### Document:
Lacunes dans la comptabilité de La Poste
La Poste a gagné plus que ce qu’elle a comptabilisé l’an dernier avec le service universel, commettant ainsi d’importantes violations des prescriptions légales.
La direction du géant jaune rejette les conclusions de ce premier rapport de l’autorité de régulation postale PostReg.
PostReg dénonce d’importants manquements dans la présentation des coûts du service universel (lettres, colis jusqu’à 20 kg, transport de journaux et versements).
Au lieu d’un bénéfice de 522 millions de francs annoncé pour 2004 (déduction faite des 374 millions de contribution aux frais d’infrastructure), la Poste aurait dégagé 776 millions, voire plus, selon l’autorité.

### Données fournies:
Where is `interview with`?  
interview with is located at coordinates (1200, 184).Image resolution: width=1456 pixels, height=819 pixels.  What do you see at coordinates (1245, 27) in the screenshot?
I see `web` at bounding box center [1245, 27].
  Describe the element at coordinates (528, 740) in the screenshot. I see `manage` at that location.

### Consigne 1:
Dans le texte sur la comptabilité de La Poste, quel bénéfice La Poste avait-elle annoncé pour 2004 ?
### Consigne 2:
Veuillez poursuivre le texte sur la comptabilité de La Poste après sa dernière phrase.

### Réponse 1:
Un bénéfice de 522 millions de francs.

### Réponse 2:
Ces «erreurs» pourraient avoir des conséquences sur tout le concept de financement. Il est en effet prévu de percevoir une redevance auprès des concurrents de La Poste qui bénéficient d’une concession, si le géant jaune ne peut plus financer lui-même le service universel.
Or, c’est la Confédération qui risque au final de devoir passer à la caisse, vu que PostReg ne sollicitera pas une redevance si la Poste ne respecte pas ses obligations légales. L’autorité de régulation somme donc le géant jaune de tout mettre en oeuvre pour présenter des données complètes en 2005.
Il s’agira de corriger les lacunes constatées. Jusqu’ici, le service universel a été grevé par le calcul d’amortissements et d’intérêts qui ne lui sont pas imputables.
Les bénéfices de la vente d’immeubles et les gains de trésorerie n’ont pas été répartis proportionnellement. Par le biais de prix de transfert internes, ExpressPost supporte non seulement les coûts variables mais aussi une partie des coûts fixes de PostMail (lettres et journaux).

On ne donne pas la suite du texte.